"Ma è ubriaco?". I tifosi dell'Arsenal – quelli presenti allo stadio e quelli che hanno assistito alla partita dalla tv – non hanno perdonato Granit Xhaka, il centrocampista svizzero che nell'estate scorsa l'Arsenal ha acquistato per 40 milioni di euro dal Borussia Mönchengladbach. Doveva essere il calciatore in grado di fare la differenza, il classico rinforzo da innestare nel cuore della mediana, l'uomo ‘di lotta e di governo' che Wenger aveva scelto per dare spessore alla metà campo… doveva… la realtà invece è ben altra, scandita dalle critiche pesantissime rivolte al giocatore sui social media.

Orribile, hanno definito alcuni la sua prestazione. Altri ancora si sono spinti oltre nei commenti, fino all'ironia tagliente isolando dal contesto della gara uno spezzone di 18 secondi identificato quale simbolo della prova assolutamente negative di Xhaka. Diciotto secondi in cui è successo di tutto e di peggio: prima ha perso palla in maniera ingenua, consegnandola a un avversario poi, in azione di ripiegamento, è sembrato inciampare cadendo sul rettangolo verde in maniera molto goffa.
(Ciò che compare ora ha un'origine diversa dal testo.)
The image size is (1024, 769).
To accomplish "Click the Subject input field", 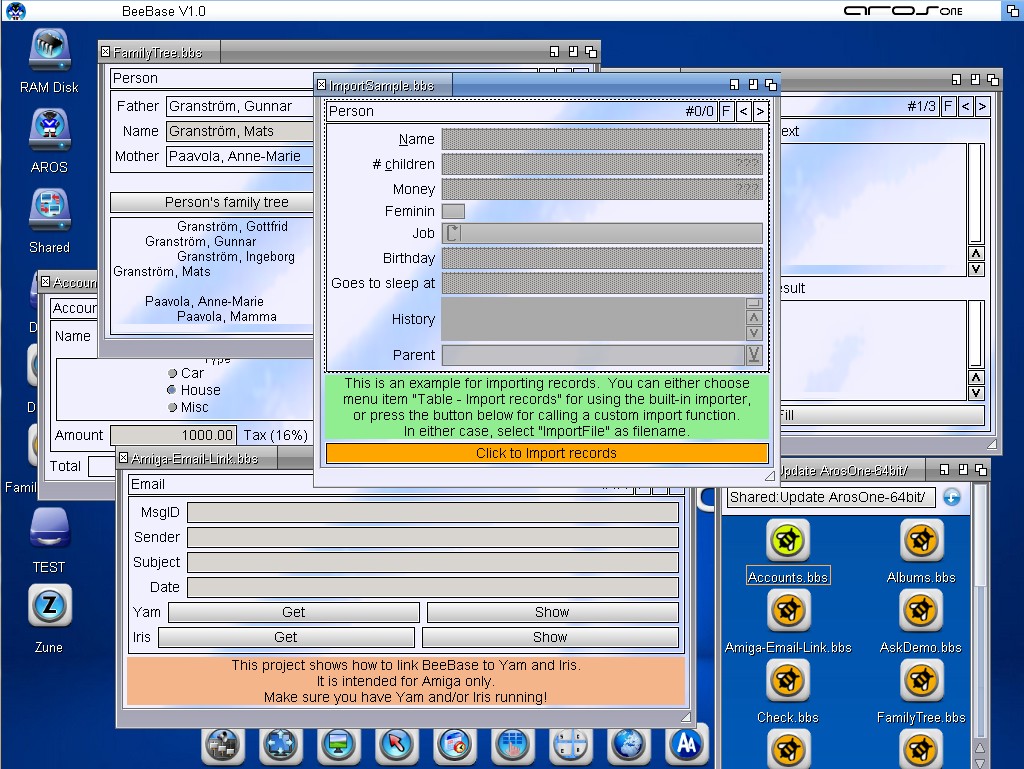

Xhaka non è l'unico giocatore messo sul banco degli imputati. Assieme a lui ci sono anche Hector Bellerin ("non sei degno di vestire questa maglia" gli hanno urlato in faccia i tifosi), Mesut Ozil e Shkodran Mustafi. Tutti, a cominciare dal manager Wenger già contestato, invitati a togliere il disturbo. Tutti ritenuti responsabili della stagione mediocre e dell'ennesimo flop rispetto alle attese.

Già, perché il pesante 3-0 incassato contro il Crystal Palace da un lato rilancia le prospettive di salvezza delle ‘aquile' londinesi, dall'altro aggiunge zavorra alle ambizioni dei Gunners scivolati ai margini dalla zona Champions, al sesto posto in classifica ora insidiato anche dall'Everton (che è a pari punti) anche se con due gare da recuperare. E senza Coppa l'esperienza del tecnico francese non avrebbe più ragione di continuare.